Repeat precisely the span of lines below that opens with the line containing "[Instagram] (160, 88)" and closes with the line containing "شروط الاستخدام (111, 2166)", both included.

BEGIN DATA EXCERPTS

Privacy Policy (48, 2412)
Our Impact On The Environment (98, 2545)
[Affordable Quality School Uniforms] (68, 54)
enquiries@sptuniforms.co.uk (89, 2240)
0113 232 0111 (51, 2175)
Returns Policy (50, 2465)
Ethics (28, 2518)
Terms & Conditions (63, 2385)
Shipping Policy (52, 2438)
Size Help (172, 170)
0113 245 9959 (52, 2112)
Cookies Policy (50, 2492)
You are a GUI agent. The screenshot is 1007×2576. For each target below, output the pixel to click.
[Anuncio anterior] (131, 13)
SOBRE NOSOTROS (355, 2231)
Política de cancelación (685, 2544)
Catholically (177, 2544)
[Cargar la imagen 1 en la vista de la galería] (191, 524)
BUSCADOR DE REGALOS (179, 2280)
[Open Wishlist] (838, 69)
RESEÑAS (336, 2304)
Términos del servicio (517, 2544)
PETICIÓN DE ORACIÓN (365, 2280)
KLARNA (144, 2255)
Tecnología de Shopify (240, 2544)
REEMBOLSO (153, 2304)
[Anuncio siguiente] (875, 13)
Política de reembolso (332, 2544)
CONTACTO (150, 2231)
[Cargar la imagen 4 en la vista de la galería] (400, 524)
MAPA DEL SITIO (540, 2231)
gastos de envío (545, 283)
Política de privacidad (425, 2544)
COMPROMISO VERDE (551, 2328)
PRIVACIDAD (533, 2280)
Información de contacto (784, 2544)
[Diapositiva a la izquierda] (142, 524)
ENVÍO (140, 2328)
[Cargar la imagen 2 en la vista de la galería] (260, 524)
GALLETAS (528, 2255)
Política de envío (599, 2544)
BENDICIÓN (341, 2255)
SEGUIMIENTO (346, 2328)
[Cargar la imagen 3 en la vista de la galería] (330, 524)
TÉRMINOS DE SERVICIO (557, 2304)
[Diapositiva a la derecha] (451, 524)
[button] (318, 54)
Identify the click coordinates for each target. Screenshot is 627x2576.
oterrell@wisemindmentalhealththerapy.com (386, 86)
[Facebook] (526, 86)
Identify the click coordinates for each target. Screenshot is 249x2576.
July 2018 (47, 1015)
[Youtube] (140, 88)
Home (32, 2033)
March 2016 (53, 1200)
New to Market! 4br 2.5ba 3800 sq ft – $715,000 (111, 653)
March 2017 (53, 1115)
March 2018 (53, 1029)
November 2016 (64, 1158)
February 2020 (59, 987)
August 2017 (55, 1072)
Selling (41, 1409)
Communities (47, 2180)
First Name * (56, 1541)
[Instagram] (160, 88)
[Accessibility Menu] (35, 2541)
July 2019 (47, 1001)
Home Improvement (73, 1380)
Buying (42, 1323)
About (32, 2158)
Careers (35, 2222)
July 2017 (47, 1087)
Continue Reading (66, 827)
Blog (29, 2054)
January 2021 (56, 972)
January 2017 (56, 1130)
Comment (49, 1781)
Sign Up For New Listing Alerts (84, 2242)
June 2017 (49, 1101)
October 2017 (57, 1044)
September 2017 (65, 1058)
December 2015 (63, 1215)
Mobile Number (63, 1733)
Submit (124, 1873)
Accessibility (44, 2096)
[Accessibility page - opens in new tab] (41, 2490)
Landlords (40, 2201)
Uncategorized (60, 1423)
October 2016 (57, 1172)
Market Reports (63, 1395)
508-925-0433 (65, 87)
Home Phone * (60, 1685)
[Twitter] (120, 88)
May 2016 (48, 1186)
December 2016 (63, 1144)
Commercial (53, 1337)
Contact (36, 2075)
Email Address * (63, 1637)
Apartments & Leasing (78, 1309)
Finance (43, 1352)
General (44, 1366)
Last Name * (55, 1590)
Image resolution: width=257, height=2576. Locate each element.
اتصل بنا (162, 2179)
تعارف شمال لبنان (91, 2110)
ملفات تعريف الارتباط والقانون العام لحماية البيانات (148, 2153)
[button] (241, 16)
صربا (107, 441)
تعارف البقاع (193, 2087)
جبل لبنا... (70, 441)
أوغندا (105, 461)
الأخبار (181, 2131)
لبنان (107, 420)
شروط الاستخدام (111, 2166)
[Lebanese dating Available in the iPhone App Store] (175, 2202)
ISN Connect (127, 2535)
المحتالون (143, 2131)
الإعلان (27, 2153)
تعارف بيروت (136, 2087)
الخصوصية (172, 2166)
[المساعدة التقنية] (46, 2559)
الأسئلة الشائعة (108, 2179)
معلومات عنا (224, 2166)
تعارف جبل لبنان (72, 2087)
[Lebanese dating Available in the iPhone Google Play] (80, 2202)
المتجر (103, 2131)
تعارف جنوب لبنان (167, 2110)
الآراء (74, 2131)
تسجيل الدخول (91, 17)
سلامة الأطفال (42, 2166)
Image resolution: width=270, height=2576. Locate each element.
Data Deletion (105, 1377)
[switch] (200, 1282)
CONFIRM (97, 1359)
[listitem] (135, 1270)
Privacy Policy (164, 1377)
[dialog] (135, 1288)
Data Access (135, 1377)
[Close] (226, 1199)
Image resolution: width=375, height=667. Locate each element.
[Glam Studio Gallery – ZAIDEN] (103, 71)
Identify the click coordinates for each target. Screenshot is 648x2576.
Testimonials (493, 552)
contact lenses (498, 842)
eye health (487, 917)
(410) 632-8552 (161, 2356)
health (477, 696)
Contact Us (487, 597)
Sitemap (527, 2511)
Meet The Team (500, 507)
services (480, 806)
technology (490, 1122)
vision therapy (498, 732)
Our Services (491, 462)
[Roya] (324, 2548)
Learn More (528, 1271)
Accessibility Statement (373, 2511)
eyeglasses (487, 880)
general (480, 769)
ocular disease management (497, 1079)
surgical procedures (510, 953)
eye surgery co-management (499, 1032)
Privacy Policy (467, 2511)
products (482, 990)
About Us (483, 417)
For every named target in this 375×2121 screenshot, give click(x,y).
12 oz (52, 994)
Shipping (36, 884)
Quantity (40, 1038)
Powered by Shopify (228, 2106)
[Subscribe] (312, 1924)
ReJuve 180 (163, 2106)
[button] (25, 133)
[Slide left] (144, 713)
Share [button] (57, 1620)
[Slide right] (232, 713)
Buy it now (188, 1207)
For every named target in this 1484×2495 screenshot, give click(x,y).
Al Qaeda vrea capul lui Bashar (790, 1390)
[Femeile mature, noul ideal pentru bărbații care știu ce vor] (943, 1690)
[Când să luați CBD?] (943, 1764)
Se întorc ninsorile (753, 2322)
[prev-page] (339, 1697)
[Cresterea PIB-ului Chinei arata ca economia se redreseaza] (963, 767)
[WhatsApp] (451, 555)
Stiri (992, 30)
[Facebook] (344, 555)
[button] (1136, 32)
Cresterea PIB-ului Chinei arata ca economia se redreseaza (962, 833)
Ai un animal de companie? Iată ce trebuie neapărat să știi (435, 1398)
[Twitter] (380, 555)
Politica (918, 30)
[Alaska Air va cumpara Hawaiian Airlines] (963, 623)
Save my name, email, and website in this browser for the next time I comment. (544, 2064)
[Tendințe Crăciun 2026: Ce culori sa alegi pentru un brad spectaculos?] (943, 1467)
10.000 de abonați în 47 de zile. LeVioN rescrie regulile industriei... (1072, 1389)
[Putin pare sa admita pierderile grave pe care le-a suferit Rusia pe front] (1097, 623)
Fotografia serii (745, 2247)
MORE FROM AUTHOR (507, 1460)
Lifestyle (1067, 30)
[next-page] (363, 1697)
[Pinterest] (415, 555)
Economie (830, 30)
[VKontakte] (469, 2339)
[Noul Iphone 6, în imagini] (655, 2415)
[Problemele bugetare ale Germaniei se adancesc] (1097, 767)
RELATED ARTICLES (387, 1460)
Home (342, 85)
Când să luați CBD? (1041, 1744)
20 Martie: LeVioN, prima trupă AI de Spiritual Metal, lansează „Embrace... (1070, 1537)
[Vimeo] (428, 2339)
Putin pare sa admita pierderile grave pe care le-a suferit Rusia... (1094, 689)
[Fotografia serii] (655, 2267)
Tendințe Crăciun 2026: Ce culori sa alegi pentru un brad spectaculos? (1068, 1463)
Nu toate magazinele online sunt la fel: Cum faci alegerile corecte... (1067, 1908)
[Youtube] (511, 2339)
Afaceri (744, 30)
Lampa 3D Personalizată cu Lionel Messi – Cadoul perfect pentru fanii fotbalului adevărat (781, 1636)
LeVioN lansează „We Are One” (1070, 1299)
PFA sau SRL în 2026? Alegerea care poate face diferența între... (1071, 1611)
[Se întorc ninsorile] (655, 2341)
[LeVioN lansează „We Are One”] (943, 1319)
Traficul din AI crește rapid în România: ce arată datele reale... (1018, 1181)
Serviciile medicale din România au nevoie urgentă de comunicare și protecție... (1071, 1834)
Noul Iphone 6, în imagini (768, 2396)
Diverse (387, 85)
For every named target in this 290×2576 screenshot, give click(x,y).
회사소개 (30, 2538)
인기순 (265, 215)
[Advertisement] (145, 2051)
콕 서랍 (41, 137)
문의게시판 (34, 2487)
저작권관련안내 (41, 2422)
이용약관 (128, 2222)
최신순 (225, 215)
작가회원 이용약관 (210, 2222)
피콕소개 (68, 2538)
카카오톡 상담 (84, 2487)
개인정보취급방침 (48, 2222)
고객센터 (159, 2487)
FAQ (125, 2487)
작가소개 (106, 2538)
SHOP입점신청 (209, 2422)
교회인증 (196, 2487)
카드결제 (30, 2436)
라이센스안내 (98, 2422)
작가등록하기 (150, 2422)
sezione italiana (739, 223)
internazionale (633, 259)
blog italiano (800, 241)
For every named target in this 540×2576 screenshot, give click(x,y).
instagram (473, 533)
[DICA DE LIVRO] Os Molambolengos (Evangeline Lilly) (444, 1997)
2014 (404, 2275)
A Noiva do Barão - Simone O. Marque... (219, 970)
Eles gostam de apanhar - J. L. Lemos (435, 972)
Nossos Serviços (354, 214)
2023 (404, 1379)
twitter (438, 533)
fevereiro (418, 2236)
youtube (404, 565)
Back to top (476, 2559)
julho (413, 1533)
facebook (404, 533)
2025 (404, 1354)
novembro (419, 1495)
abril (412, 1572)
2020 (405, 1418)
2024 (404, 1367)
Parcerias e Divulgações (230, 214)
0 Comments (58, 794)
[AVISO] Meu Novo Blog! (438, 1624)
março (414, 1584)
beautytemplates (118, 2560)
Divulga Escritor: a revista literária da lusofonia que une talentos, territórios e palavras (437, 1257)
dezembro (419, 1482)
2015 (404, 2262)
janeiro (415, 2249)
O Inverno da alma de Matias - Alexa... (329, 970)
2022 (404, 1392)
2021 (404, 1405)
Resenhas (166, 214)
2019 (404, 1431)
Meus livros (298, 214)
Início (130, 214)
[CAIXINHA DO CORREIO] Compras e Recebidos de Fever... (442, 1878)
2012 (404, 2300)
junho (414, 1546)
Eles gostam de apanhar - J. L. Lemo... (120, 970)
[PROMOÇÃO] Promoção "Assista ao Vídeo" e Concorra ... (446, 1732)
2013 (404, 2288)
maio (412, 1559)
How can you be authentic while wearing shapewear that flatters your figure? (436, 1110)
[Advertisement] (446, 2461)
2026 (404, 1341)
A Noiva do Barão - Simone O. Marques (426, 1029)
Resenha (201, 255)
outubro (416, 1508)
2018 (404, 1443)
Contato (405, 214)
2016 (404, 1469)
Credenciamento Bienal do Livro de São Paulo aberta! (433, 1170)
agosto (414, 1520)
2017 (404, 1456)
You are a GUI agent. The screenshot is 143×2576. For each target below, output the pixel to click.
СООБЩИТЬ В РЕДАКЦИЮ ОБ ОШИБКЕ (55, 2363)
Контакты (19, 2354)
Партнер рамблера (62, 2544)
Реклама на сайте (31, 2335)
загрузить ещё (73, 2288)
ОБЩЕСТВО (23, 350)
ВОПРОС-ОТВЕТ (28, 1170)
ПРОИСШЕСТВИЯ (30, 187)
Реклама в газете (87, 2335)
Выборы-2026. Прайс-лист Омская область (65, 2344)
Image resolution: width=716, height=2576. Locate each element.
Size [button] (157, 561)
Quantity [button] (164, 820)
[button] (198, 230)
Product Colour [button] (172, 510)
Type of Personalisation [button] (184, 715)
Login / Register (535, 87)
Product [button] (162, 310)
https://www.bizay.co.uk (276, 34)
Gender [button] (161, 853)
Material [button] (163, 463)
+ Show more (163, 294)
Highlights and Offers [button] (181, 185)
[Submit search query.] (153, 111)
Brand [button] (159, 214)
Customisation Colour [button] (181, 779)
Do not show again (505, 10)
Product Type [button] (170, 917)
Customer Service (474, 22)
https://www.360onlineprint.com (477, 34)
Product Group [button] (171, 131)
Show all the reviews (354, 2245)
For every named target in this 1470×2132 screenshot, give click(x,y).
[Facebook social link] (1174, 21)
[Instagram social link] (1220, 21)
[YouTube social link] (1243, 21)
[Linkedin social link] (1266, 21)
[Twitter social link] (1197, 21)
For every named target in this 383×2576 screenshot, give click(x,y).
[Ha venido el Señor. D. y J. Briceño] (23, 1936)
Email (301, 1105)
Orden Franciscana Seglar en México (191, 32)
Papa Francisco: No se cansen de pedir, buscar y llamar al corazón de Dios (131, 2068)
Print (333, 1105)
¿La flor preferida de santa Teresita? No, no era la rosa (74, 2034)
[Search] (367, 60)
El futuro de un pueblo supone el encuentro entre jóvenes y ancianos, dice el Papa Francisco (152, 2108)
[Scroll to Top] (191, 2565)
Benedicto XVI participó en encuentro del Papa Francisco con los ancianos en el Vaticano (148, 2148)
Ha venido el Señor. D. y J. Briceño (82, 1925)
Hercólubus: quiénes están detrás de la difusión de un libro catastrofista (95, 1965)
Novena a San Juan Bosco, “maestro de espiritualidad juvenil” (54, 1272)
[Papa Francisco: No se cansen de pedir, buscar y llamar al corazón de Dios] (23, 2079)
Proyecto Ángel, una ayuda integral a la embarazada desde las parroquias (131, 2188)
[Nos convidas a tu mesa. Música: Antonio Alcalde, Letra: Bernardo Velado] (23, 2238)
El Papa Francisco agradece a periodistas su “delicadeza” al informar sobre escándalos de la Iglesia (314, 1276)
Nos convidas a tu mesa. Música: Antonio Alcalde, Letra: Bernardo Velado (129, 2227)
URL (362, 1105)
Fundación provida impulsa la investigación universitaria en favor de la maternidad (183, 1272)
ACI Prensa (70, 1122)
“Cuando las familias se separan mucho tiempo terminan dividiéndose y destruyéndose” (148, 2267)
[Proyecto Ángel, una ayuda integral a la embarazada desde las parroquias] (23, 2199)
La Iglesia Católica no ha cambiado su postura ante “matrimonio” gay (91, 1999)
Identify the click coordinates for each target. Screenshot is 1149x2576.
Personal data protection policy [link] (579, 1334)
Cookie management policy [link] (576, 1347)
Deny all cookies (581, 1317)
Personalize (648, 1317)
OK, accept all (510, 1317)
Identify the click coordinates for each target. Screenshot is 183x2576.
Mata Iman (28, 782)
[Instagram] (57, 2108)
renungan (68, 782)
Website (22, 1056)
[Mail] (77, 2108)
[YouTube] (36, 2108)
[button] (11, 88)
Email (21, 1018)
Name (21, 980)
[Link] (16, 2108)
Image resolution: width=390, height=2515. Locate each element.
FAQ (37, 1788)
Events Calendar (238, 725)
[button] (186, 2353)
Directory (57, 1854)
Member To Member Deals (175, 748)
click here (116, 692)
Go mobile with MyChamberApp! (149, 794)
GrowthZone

END DATA EXCERPTS

FINAL ANSWER:
[Instagram] (160, 88)
[Accessibility Menu] (35, 2541)
July 2019 (47, 1001)
Home Improvement (73, 1380)
Buying (42, 1323)
About (32, 2158)
Careers (35, 2222)
July 2017 (47, 1087)
Continue Reading (66, 827)
Blog (29, 2054)
January 2021 (56, 972)
January 2017 (56, 1130)
Comment (49, 1781)
Sign Up For New Listing Alerts (84, 2242)
June 2017 (49, 1101)
October 2017 (57, 1044)
September 2017 (65, 1058)
December 2015 (63, 1215)
Mobile Number (63, 1733)
Submit (124, 1873)
Accessibility (44, 2096)
[Accessibility page - opens in new tab] (41, 2490)
Landlords (40, 2201)
Uncategorized (60, 1423)
October 2016 (57, 1172)
Market Reports (63, 1395)
508-925-0433 (65, 87)
Home Phone * (60, 1685)
[Twitter] (120, 88)
May 2016 (48, 1186)
December 2016 (63, 1144)
Commercial (53, 1337)
Contact (36, 2075)
Email Address * (63, 1637)
Apartments & Leasing (78, 1309)
Finance (43, 1352)
General (44, 1366)
Last Name * (55, 1590)
Image resolution: width=257, height=2576. Locate each element.
اتصل بنا (162, 2179)
تعارف شمال لبنان (91, 2110)
ملفات تعريف الارتباط والقانون العام لحماية البيانات (148, 2153)
[button] (241, 16)
صربا (107, 441)
تعارف البقاع (193, 2087)
جبل لبنا... (70, 441)
أوغندا (105, 461)
الأخبار (181, 2131)
لبنان (107, 420)
شروط الاستخدام (111, 2166)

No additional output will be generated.